▶ Records supplied
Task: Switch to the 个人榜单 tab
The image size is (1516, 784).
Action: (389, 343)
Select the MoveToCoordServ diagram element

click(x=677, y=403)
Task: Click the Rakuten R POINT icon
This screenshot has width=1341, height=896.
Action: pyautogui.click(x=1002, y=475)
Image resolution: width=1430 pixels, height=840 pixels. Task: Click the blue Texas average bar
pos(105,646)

* * *

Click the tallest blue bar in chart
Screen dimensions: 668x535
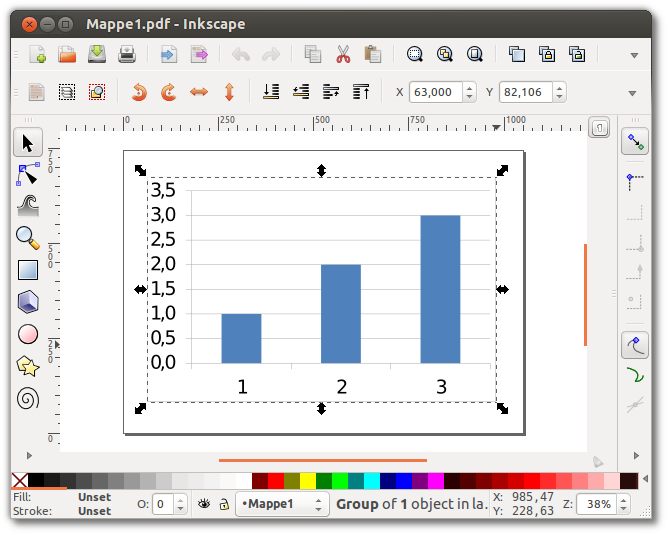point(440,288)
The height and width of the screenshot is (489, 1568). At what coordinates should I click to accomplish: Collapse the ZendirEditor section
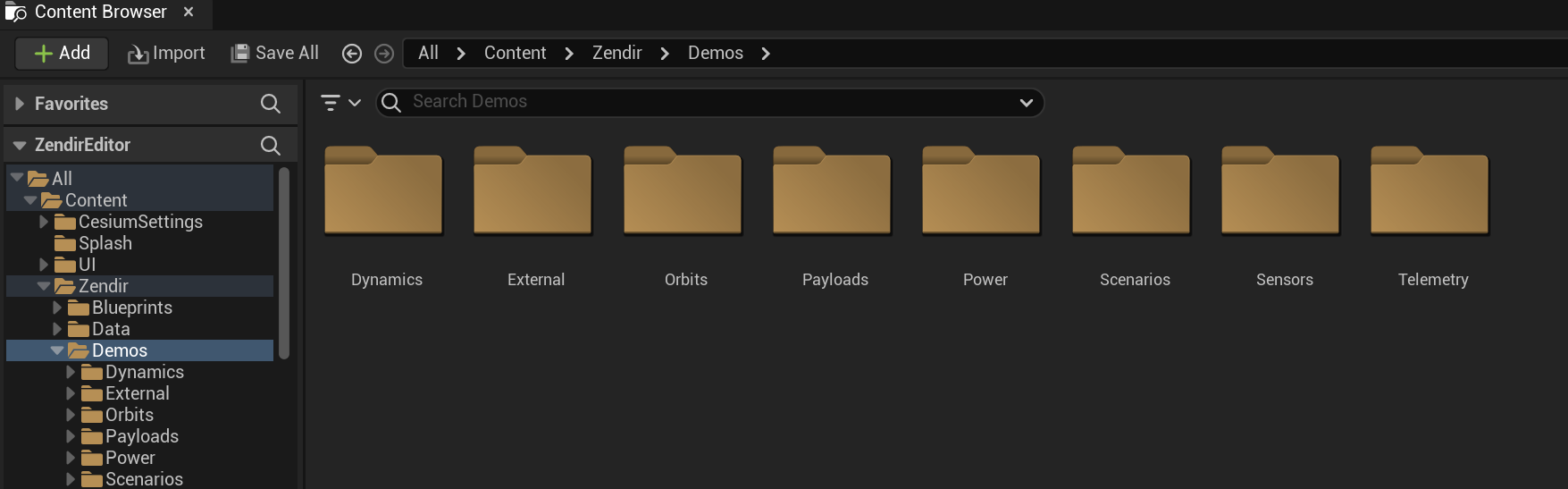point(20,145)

▶ Set task
Set down the rows starting with the line that contains "The height and" and going on through the line that contains "point(20,145)", copying each one unchanged. Leave the pictures out of your answer.

▶ Solution to the problem
The height and width of the screenshot is (489, 1568). At what coordinates should I click to accomplish: Collapse the ZendirEditor section
point(20,145)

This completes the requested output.